67. When you are praying, do not shape within yourself any image of the Deity, and do not let your intellect be stamped with the impress of any form; but approach the Immaterial in an immaterial manner, and then you will understand.
72. A man who is tied cannot run. Nor can the intellect that is a slave to passion perceive the realm of spiritual prayer. For it is dragged about by impassioned thoughts and cannot stay still.
73. When the intellect attains prayer that is pure and free from passion, the demons attack no longer with sinister thoughts but with thoughts of what is good. For they suggest to it an illusion of God’s glory in the form pleasing to the senses, so as to make it think that it has realized the final aim of prayer. A man who possesses spiritual knowledge has said that this illusion results from the passion of self-esteem and from the demon’s touch on a certain area of the brain.

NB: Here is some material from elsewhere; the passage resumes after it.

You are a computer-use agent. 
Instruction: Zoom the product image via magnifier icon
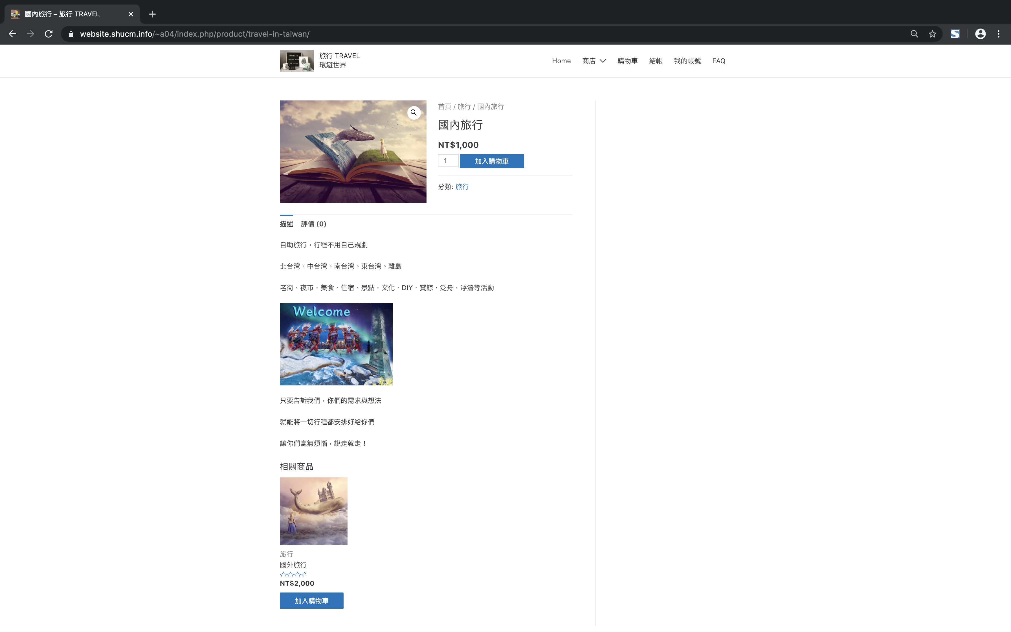point(413,112)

74. I think that the demon, by touching this area, changes the light surrounding the intellect as he likes. In this way he uses the passion of self-esteem to stir up in the intellect a thought which fatuously attributes form and location to divine and principle knowledge. Not being disturbed by impure and carnal passions, but supposing itself to be in a state of purity, the intellect imagines that there is no longer the adverse energy within it. It then mistakes for a divine manifestation the appearance produced in it by the demon, who cunningly manipulates the brain and converts the light surrounding the intellect into a form, as we have described.

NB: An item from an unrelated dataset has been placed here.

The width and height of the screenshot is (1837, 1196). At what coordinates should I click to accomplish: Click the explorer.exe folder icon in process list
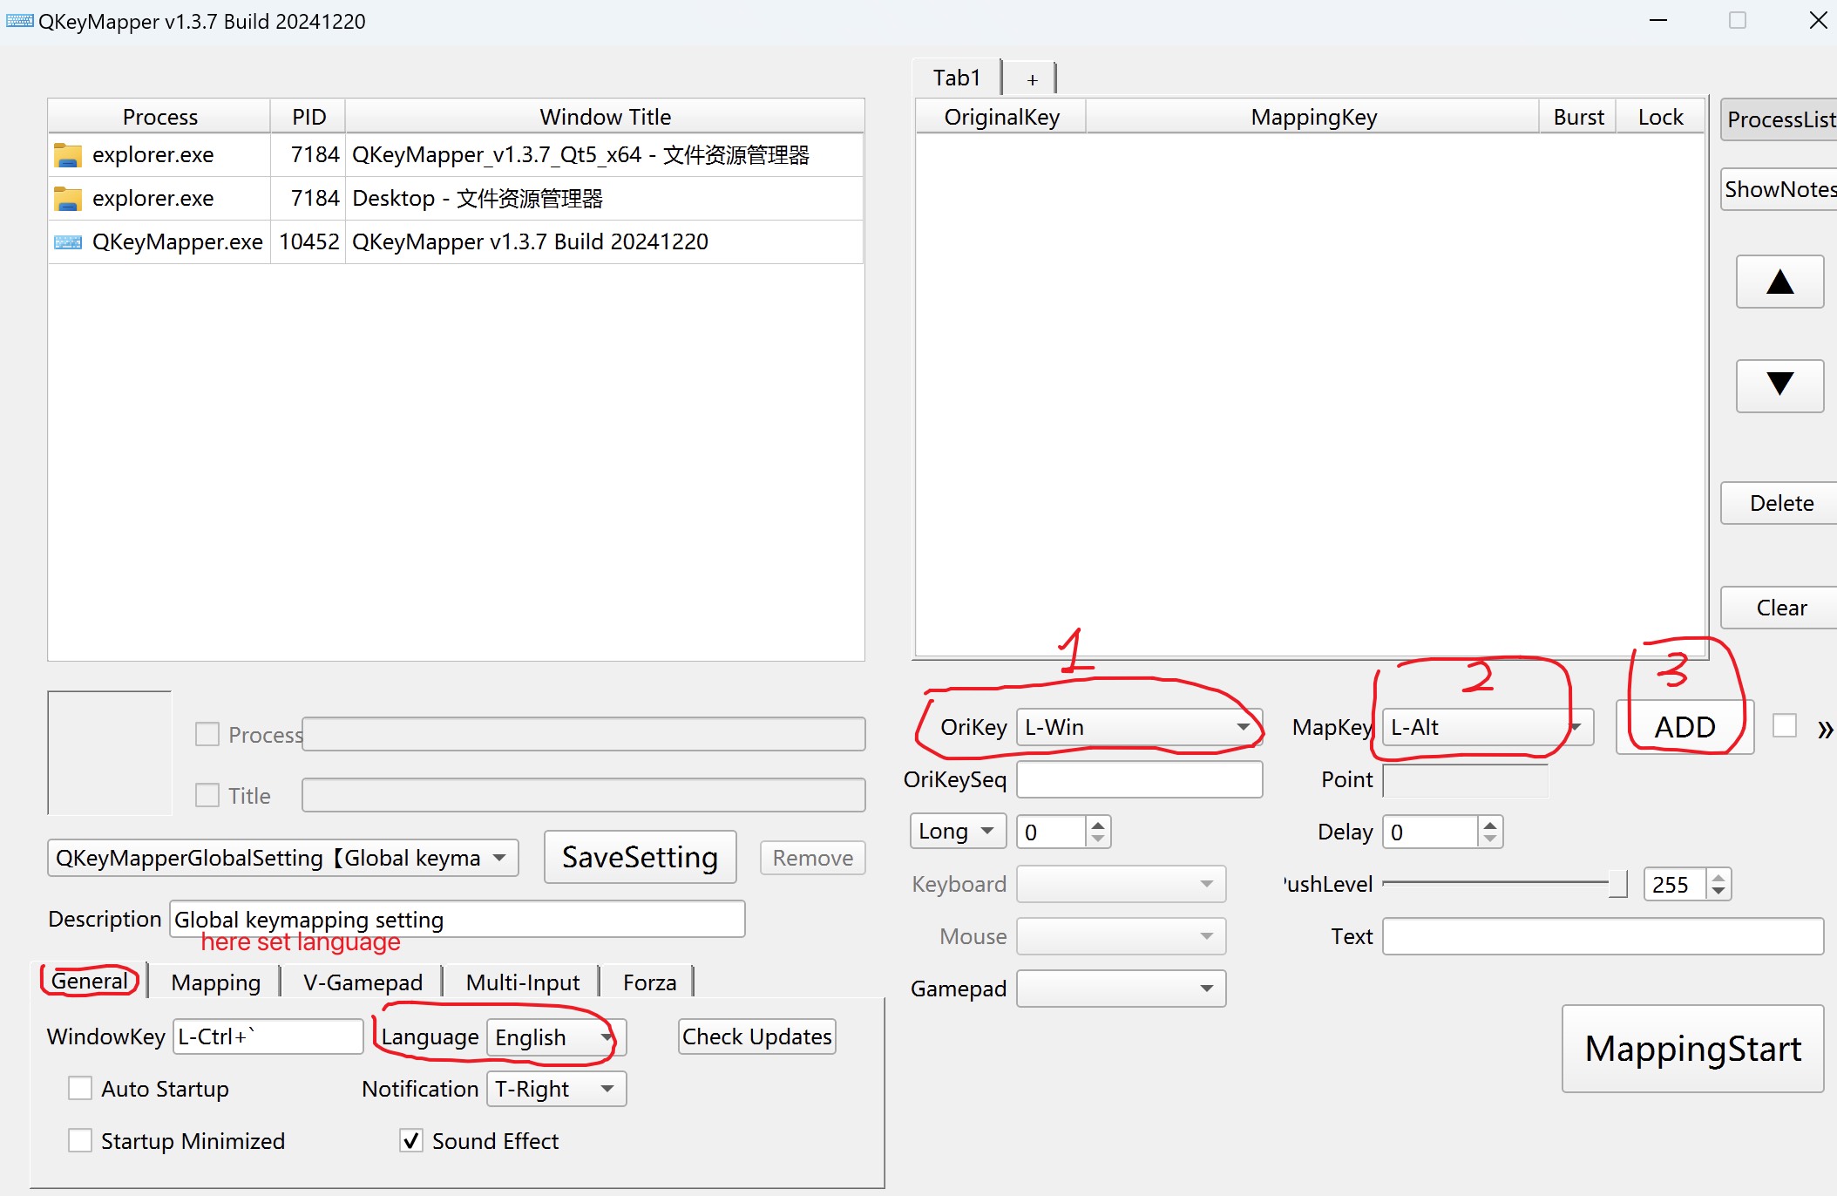67,154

75. When the angel of God comes to us, with his presence alone he puts an end to all adverse energy within the intellect and makes its light energize without illusion.
81. Know that the holy angels encourage us to pray and stand beside us, rejoicing and praying for us (cf. Tobit. 12:12). Therefore, if we are negligent and admit thoughts from the enemy, we greatly provoke the angels. For while they struggle hard on our behalf we do not take the trouble to pray to God ourselves, but we despise their services to us and, abandoning their Lord and God, we consort with unclean demons.
84. Prayer is the energy which accords with the dignity of the intellect; it is the intellect’s true and highest activity.
127. If you want to pray as a monk, shun all lies and take no oath. Otherwise you vainly pretend to be what you are not.
133. If you are praying to overcome some thought, and it subsides easily, examine carefully how this came about; otherwise you may be deluded into attributing the cause to yourself.
139. At night the cunning demons try to disturb the spiritual teacher by direct attack; in the daytime, they attack him through other people, besieging him with slander, distraction and danger.
153. If when praying no other joy can attract you, then truly you have found prayer.
From all the above we would distill that joining and intent and objectivity coupled with a multifaceted understanding and pondering of each concept in the prayer, all applied to the now might be a way to pray in the service to others mode. There are issues of the quality of attention and quality of knowledge which language is incapable of exactly representing, thus our description is perforce not complete and may seem contradictory in places.